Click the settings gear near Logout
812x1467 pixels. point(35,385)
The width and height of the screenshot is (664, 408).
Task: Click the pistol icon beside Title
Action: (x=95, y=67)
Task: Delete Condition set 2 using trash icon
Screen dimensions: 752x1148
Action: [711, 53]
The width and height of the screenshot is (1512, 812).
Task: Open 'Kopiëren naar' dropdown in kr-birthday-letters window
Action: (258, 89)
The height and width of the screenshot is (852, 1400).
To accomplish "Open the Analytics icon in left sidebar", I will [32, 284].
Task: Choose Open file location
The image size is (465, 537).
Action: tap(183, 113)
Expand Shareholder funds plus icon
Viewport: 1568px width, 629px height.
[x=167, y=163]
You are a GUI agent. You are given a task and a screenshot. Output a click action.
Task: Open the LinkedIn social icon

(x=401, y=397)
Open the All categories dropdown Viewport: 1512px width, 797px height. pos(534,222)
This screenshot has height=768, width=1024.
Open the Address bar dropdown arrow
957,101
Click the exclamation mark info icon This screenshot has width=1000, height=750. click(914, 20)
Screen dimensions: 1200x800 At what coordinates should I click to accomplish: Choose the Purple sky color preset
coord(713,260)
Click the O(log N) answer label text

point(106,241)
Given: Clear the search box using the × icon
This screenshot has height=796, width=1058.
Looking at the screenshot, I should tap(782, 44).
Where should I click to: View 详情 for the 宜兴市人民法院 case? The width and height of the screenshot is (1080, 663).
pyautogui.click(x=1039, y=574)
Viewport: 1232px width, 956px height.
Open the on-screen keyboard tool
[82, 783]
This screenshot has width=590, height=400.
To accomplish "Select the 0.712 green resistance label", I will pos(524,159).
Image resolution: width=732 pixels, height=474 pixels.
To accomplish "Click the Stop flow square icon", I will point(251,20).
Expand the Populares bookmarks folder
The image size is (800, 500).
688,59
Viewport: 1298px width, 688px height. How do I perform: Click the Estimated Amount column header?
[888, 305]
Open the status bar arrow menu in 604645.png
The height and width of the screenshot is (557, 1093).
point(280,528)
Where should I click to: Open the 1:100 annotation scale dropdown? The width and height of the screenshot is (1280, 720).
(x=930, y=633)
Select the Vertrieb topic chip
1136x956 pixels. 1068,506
-- -- --
- **TRY IT**:
Return the data in full, exactly as it appears above.

- **EXPECTED ANSWER**:
Click the settings gear near Logout
812x1467 pixels. point(35,385)
The width and height of the screenshot is (664, 408).
Task: Click the pistol icon beside Title
Action: (x=95, y=67)
Task: Delete Condition set 2 using trash icon
Screen dimensions: 752x1148
Action: [711, 53]
The width and height of the screenshot is (1512, 812).
Task: Open 'Kopiëren naar' dropdown in kr-birthday-letters window
Action: (258, 89)
The height and width of the screenshot is (852, 1400).
To accomplish "Open the Analytics icon in left sidebar", I will [32, 284].
Task: Choose Open file location
The image size is (465, 537).
Action: tap(183, 113)
Expand Shareholder funds plus icon
Viewport: 1568px width, 629px height.
[x=167, y=163]
You are a GUI agent. You are given a task and a screenshot. Output a click action.
Task: Open the LinkedIn social icon

(x=401, y=397)
Open the All categories dropdown Viewport: 1512px width, 797px height. pos(534,222)
This screenshot has height=768, width=1024.
Open the Address bar dropdown arrow
957,101
Click the exclamation mark info icon This screenshot has width=1000, height=750. click(914, 20)
Screen dimensions: 1200x800 At what coordinates should I click to accomplish: Choose the Purple sky color preset
coord(713,260)
Click the O(log N) answer label text

point(106,241)
Given: Clear the search box using the × icon
This screenshot has height=796, width=1058.
Looking at the screenshot, I should tap(782, 44).
Where should I click to: View 详情 for the 宜兴市人民法院 case? The width and height of the screenshot is (1080, 663).
pyautogui.click(x=1039, y=574)
Viewport: 1232px width, 956px height.
Open the on-screen keyboard tool
[82, 783]
This screenshot has width=590, height=400.
To accomplish "Select the 0.712 green resistance label", I will pos(524,159).
Image resolution: width=732 pixels, height=474 pixels.
To accomplish "Click the Stop flow square icon", I will point(251,20).
Expand the Populares bookmarks folder
The image size is (800, 500).
688,59
Viewport: 1298px width, 688px height. How do I perform: Click the Estimated Amount column header?
[888, 305]
Open the status bar arrow menu in 604645.png
The height and width of the screenshot is (557, 1093).
point(280,528)
Where should I click to: Open the 1:100 annotation scale dropdown? The width and height of the screenshot is (1280, 720).
(x=930, y=633)
Select the Vertrieb topic chip
1136x956 pixels. 1068,506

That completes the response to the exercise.